Other judges were just as confused
Just a year later, a judge in the BC Supreme Court was asked to interpret whether a person who had been arrested, without being charged, could be compelled to give their fingerprints based on the interpretation of the previous 1998 decision.

It was an unenviable task. This judge was essentially asked to determine what the previous three judges at a higher level of court meant when they disagreed with each other on whether police can demand fingerprints on each and every arrest.

The judge wasn’t certain, and even said so in the decision. His own conclusion was that “an arrest is not enough,” and that there must be a charge or conviction as stated by the Identification of Criminals Act. While his decision was not challenged, what we in the legal profession and the public are left with is an unanswered question. Are police allowed to take fingerprints on every arrest?

At least one opinion in the BC Court of Appeal thinks so. At least one opinion in the BC Supreme Court thinks not. And none of us are really sure what will happen if a police officer decides to demand your fingerprints for a minor arrest and you object.

It’s perhaps time for the Supreme Court of Canada to step in

2 thoughts on “When can police take your fingerprints in Canada?”

  1. In August 2017 in the case of Jaggi Singh, the Superior Court of Quebec affirmed a decision that stated that after the Crown elected to go summary, no longer could he be compelled to have his fingerprints taken. This was a certiorari application that challenged amongst other things that municipal court decision, and the Superior Court judge accepted the municipal court reasoning completely.
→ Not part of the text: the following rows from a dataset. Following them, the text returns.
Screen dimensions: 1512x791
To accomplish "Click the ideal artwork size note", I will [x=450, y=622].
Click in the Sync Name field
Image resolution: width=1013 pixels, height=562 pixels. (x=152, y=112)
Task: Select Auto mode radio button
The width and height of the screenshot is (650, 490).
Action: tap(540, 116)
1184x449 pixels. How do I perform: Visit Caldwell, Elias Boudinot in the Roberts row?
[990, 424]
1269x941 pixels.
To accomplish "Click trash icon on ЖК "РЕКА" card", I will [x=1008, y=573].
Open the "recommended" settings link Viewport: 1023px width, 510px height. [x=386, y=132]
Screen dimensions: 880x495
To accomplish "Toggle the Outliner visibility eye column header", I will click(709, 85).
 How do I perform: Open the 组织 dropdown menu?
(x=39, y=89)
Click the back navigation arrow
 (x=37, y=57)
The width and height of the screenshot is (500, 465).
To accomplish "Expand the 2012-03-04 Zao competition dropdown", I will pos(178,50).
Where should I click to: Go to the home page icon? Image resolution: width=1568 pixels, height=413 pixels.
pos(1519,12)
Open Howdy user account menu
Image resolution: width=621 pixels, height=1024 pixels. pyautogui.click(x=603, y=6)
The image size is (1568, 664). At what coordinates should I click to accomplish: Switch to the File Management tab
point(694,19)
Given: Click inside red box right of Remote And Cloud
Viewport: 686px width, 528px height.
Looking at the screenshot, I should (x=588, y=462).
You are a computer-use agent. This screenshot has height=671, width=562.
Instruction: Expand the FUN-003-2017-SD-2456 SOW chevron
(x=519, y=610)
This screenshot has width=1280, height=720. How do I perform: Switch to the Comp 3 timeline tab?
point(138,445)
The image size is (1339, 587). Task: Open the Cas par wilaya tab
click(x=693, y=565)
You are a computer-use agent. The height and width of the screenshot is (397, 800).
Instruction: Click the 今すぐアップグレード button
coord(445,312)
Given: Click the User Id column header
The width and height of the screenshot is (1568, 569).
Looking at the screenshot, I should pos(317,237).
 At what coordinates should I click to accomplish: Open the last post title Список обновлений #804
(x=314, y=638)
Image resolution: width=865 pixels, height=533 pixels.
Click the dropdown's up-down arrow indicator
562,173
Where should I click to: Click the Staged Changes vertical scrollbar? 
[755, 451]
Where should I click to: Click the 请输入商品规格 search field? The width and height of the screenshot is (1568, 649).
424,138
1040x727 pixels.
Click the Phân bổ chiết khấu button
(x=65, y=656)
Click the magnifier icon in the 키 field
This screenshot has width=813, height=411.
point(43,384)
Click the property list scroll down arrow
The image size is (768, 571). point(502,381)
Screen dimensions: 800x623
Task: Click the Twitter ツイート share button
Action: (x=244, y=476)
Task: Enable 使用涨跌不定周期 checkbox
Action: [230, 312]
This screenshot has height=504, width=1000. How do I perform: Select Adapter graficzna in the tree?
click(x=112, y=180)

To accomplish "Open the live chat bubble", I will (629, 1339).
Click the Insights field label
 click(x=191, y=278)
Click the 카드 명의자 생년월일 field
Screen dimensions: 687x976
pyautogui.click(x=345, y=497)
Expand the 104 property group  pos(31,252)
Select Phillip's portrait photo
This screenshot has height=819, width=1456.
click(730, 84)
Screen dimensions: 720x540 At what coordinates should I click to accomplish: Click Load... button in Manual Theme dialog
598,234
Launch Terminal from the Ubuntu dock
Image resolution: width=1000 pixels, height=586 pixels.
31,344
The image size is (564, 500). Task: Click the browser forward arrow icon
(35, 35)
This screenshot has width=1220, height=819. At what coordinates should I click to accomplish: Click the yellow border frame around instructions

  2. I took another look at Connors and it is incorrect when you state: “The third judge, meanwhile, said that while the charge interpretation may be acceptable…” The third judge agreed actually with the second judge. Therefore, two out of three judges did not agree with this interpretation of “charged”. This means that the BC Superior Court in that other decision applied things correctly in going with two out of three.
    In the Singh case, the key decision cited was Dudley 2009 Supreme Court which overturned Connors and its claim that hybrid offences are always indictable by nature. That was the main authority there.